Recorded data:
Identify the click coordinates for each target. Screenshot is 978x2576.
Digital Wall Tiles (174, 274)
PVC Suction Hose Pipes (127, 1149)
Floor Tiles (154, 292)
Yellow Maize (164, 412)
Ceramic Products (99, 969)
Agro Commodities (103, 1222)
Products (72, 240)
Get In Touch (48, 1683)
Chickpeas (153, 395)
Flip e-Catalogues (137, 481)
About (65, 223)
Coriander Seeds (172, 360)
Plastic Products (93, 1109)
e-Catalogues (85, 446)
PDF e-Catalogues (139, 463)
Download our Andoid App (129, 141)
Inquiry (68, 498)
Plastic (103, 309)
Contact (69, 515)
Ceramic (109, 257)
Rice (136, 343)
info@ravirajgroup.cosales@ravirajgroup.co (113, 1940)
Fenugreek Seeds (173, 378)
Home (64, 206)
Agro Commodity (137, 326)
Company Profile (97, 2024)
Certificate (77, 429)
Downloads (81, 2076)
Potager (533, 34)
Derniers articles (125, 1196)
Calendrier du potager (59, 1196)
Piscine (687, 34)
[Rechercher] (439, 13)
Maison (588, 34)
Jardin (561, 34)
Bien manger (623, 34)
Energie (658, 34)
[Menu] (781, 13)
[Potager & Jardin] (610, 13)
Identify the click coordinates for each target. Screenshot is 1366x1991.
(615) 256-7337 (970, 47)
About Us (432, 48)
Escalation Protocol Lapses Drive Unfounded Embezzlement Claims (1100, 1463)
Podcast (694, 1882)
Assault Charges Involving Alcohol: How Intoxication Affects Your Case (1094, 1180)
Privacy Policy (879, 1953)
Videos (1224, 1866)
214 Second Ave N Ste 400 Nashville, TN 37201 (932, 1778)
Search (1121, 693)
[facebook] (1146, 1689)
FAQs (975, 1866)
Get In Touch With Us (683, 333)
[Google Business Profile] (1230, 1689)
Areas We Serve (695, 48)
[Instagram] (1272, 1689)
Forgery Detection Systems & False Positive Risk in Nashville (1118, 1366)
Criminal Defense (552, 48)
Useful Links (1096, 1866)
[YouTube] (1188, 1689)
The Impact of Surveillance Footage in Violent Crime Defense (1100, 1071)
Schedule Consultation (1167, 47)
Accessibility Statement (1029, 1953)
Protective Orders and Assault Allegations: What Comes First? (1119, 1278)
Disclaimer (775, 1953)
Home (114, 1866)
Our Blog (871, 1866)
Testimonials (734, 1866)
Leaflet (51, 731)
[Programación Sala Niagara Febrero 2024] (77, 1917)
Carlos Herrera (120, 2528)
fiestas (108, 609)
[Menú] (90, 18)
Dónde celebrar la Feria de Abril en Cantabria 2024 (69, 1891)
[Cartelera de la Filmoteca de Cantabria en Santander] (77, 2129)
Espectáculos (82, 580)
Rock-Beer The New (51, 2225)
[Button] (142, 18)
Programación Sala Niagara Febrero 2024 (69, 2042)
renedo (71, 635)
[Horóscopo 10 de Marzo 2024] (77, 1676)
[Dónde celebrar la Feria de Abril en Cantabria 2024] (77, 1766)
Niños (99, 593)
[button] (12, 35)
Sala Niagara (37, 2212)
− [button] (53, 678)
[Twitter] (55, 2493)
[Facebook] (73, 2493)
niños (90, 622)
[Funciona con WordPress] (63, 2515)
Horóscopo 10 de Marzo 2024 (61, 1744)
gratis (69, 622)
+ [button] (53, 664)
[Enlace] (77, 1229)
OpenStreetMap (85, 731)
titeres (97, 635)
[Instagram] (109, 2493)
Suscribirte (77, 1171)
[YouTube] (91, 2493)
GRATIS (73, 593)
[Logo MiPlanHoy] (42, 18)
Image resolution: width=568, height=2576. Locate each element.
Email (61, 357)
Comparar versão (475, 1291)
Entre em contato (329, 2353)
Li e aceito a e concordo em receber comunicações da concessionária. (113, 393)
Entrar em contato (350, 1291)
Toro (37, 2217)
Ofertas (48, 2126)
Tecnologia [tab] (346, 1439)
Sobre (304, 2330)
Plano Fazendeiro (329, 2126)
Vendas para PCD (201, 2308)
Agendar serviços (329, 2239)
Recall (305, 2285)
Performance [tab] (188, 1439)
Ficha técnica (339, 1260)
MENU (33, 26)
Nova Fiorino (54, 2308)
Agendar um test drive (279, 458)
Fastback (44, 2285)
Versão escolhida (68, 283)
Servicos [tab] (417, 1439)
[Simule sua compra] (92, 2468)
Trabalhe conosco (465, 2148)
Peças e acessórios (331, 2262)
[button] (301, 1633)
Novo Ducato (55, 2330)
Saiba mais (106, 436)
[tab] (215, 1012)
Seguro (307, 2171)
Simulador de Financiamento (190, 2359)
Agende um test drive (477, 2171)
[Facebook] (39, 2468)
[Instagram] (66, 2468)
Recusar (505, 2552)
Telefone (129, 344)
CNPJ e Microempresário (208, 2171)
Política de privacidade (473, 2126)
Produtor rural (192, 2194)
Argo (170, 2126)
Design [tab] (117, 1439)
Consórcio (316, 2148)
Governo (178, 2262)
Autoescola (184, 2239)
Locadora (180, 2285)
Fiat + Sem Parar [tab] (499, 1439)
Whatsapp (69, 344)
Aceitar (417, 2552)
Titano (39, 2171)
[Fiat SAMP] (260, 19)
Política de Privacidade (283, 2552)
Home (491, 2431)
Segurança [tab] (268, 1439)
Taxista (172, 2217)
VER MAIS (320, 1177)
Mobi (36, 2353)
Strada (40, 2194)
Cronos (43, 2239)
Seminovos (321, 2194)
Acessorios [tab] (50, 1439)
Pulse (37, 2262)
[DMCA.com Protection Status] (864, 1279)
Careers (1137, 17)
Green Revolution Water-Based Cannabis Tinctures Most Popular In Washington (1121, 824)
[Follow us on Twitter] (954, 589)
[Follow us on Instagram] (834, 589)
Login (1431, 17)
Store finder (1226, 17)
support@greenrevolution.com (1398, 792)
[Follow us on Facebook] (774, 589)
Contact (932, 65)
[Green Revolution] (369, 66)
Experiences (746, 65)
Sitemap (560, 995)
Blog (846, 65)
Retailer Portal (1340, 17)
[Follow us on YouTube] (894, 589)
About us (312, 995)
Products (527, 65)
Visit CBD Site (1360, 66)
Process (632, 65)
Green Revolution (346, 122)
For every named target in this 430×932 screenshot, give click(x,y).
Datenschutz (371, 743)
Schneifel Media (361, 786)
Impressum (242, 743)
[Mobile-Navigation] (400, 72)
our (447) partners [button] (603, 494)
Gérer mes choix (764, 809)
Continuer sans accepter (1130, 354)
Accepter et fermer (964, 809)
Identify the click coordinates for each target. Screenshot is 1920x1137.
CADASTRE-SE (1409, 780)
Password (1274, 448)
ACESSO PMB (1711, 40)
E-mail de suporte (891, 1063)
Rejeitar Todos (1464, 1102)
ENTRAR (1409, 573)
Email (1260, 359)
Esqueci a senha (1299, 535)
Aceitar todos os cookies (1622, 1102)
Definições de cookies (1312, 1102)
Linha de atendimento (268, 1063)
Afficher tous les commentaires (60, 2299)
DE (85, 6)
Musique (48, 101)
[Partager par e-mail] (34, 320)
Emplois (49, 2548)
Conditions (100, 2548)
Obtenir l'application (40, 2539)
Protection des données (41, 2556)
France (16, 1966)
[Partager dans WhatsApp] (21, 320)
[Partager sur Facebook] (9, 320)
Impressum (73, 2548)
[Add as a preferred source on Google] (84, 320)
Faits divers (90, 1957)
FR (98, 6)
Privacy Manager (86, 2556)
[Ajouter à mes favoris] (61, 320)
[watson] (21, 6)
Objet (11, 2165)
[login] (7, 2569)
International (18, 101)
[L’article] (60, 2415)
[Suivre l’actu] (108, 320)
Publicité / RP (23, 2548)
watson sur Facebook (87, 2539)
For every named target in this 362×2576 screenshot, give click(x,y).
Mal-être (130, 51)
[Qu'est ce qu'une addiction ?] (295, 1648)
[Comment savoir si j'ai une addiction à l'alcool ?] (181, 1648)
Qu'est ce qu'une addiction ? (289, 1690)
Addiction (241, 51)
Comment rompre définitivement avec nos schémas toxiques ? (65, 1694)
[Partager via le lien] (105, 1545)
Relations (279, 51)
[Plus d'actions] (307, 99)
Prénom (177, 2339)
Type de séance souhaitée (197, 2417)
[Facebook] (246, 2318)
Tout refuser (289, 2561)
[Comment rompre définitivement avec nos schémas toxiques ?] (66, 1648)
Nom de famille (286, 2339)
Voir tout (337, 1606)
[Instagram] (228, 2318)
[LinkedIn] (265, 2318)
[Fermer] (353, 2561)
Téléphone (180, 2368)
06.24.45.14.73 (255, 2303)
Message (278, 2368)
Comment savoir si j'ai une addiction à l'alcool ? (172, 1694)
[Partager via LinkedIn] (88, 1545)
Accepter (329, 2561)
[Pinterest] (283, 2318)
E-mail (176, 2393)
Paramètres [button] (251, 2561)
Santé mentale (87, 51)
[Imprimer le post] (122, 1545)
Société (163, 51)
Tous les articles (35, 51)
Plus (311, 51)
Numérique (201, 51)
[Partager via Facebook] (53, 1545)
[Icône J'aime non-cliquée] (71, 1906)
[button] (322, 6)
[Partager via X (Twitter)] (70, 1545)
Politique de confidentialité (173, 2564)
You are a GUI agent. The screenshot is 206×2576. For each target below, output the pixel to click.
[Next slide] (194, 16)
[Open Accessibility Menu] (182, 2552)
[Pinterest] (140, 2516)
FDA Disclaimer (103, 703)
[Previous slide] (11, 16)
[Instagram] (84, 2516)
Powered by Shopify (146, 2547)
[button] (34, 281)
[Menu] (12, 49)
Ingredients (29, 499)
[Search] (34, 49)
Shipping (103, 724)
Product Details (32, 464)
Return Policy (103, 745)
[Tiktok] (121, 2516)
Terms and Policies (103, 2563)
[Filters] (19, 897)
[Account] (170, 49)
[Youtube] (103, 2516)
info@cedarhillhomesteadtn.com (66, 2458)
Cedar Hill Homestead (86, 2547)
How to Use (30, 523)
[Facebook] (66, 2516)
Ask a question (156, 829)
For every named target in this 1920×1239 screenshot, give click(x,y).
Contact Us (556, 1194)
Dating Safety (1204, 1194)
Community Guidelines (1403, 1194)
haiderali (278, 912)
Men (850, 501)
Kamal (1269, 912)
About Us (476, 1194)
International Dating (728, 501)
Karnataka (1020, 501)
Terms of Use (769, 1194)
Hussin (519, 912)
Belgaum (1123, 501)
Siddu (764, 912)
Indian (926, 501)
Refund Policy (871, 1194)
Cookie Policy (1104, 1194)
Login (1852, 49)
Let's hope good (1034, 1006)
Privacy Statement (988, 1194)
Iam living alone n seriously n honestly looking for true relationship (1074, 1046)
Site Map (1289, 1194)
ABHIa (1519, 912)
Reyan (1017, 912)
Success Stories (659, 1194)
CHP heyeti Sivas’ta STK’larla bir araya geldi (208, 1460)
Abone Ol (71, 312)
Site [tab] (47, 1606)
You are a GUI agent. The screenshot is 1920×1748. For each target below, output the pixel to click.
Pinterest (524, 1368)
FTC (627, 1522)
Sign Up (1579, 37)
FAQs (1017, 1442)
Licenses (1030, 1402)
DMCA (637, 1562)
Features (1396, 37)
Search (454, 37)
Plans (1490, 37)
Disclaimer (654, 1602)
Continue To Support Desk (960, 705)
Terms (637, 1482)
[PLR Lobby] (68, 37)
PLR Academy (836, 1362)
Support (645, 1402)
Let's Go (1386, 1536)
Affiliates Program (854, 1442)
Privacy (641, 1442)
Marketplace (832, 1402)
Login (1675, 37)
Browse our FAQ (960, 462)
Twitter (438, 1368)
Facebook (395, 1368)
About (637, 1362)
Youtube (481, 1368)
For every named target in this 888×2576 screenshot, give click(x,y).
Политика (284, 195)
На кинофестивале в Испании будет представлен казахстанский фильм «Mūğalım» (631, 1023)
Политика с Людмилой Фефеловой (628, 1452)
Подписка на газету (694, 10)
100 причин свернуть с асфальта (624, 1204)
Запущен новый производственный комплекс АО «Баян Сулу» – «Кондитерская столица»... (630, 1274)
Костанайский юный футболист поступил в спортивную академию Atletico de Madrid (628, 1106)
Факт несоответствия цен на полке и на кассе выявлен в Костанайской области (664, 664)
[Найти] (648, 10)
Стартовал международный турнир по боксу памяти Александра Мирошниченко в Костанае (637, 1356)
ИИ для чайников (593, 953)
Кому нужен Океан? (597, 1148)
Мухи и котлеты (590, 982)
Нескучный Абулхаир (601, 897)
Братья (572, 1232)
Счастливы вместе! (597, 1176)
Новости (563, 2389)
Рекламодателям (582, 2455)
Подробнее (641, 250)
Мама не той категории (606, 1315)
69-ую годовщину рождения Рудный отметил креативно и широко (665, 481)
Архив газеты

* _Aim of the exercise_:
Go through the records above, find every line with the word "Sala", and list those lines.

* _Response for this exercise_:
[Programación Sala Niagara Febrero 2024] (77, 1917)
Programación Sala Niagara Febrero 2024 (69, 2042)
Sala Niagara (37, 2212)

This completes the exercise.